Begin

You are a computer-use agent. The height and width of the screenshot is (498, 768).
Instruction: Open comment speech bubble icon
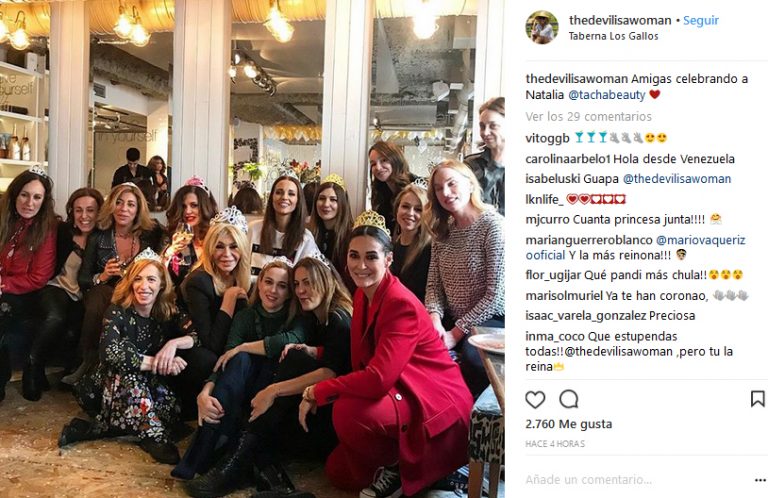569,400
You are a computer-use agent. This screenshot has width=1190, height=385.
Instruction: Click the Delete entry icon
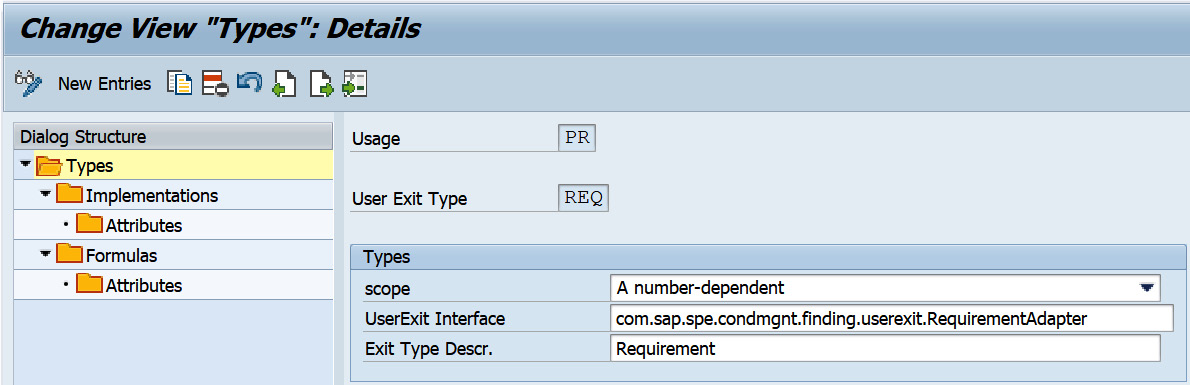(215, 84)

End

Repeat every one of the records above, substituting "screen capture" for each occurrence of "screenshot" and changing nothing else. Omit the pictures.

You are a computer-use agent. The height and width of the screen capture is (498, 768).
Instruction: Open comment speech bubble icon
569,400
You are a computer-use agent. This screen capture has width=1190, height=385.
Instruction: Click the Delete entry icon
(215, 84)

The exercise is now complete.